Pour Khadija Rougani, membre du collectif Printemps de la dignité, «la philosophie du projet de Code pénal est appelée à intégrer la logique de protection des droits et libertés, dans tous ses aspects, notamment à travers la mise en place de mesures préventives, qui garantissent la non-violation de ces droits
- L’Economiste: Quelles sont vos conclusions suite à la rencontre organisée par le CNDH concernant les défaillances du projet du Code pénal?
- Khadija Rougani: Il s’agit des mêmes remarques émises par les associations féministes mais aussi par le CNDH, qui avait déjà élaboré un mémorandum dans ce sens. Aujourd’hui, nous considérons que la législation pénale est incapable de protéger les femmes. Et le nouveau projet a repris la même philosophie traditionnelle, conservatrice, qui n’est pas en phase avec l’évolution que connaissent les droits de la femme au Maroc. Parallèlement, il faut dire aussi que la structure du nouveau projet n’est pas liée à une vision claire pour la protection des droits. Et globalement, nous considérons que le ministère de la Justice a opté pour une approche de sanction. Or, celle-ci est seulement un outil au service de la politique pénale, qui doit s’éloigner de la logique de la vengeance.
- Comment cela peut se traduire concrètement?

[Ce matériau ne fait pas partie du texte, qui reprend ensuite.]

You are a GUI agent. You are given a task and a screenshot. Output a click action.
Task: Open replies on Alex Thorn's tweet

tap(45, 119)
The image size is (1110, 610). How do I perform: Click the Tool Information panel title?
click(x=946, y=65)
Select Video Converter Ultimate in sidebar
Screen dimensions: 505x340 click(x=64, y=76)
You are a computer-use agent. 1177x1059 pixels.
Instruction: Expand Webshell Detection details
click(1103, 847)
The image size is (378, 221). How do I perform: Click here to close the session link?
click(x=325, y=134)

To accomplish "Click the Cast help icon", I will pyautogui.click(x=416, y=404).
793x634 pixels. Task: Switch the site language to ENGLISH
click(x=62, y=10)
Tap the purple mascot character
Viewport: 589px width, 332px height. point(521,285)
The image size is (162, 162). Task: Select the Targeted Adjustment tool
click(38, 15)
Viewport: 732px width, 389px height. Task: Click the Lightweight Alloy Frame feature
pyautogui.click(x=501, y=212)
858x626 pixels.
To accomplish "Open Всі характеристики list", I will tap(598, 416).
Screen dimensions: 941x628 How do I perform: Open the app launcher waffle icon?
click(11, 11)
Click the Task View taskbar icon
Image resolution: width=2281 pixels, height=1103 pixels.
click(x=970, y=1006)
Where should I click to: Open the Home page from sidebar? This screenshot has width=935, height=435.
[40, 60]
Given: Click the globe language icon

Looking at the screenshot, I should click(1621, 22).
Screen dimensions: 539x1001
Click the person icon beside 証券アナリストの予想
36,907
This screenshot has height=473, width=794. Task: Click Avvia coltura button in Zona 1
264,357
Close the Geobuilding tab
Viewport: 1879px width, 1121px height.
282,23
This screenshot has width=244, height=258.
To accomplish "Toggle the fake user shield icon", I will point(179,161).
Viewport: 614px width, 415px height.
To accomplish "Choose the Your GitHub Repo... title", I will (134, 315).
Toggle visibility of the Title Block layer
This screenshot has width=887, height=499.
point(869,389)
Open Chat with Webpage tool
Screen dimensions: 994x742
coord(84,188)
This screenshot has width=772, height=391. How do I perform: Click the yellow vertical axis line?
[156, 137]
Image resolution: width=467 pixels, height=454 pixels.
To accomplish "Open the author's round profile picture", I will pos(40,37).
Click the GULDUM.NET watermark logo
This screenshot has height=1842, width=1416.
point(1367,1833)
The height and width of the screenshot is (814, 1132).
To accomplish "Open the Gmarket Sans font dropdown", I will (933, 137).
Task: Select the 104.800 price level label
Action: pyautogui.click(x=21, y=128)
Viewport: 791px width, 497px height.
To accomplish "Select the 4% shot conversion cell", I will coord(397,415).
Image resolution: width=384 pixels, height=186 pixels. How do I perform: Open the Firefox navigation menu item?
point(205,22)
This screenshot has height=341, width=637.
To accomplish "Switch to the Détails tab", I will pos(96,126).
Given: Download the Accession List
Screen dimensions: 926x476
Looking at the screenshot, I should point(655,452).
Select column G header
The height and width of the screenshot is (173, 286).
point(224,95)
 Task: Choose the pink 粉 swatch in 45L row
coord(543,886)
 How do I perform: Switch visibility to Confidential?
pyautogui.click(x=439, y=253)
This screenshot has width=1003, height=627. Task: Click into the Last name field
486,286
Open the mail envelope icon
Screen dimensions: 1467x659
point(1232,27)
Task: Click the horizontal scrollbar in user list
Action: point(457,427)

- La politique pénale est appelée à prendre en considération les dimensions consacrées par la Constitution en termes de protection des libertés. Cela peut passer par la dépénalisation de certaines pratiques, comme la rupture médicale de la grossesse ou les relations sexuelles hors mariage. Sur ce point, nous constatons un décalage au sein de la législation marocaine, puisque le Code de la famille prévoit des dispositions reconnaissant la grossesse survenue lors de la période de fiançailles, qui ne peut pas être assimilée au mariage. En face, nous assistons au maintien de certaines dispositions qui ne favorisent pas le renforcement de la protection des libertés. Par exemple, le projet du Code pénal laisse au magistrat un pouvoir discrétionnaire dans l’interprétation de certains faits relatifs à ces sujets de société. Ceci est dangereux dans la mesure où l’idéologie du juge devient la référence pour sanctionner certains actes.
- Peut-on s’attendre à une confrontation entre modernistes et conservateurs sur ces sujets qui fâchent?
- Les élites sont appelées à assumer leur responsabilité historique. Aujourd’hui, il est important de secouer la société et élever le niveau du débat. Surtout que le Maroc a franchi des pas dans ce domaine, en approuvant une série de conventions internationales qui confortent cette orientation. C’est pour cela que le mutisme des élites est incompréhensible. Il est important de rompre avec l’hypocrisie liée à l’absence d’une volonté politique claire sur le sujet de la défense des libertés. Ce n’est pas normal de maintenir certaines dispositions à exploiter dans des visions politiciennes, comme cela a été le cas après les scandales des dernières semaines et l’arrestation de personnes accusées d’homosexualité. Or, il s’agit clairement d’une incitation à la haine, qui ne correspond pas à l’orientation voulue en termes d’égalité et de promotion des droits.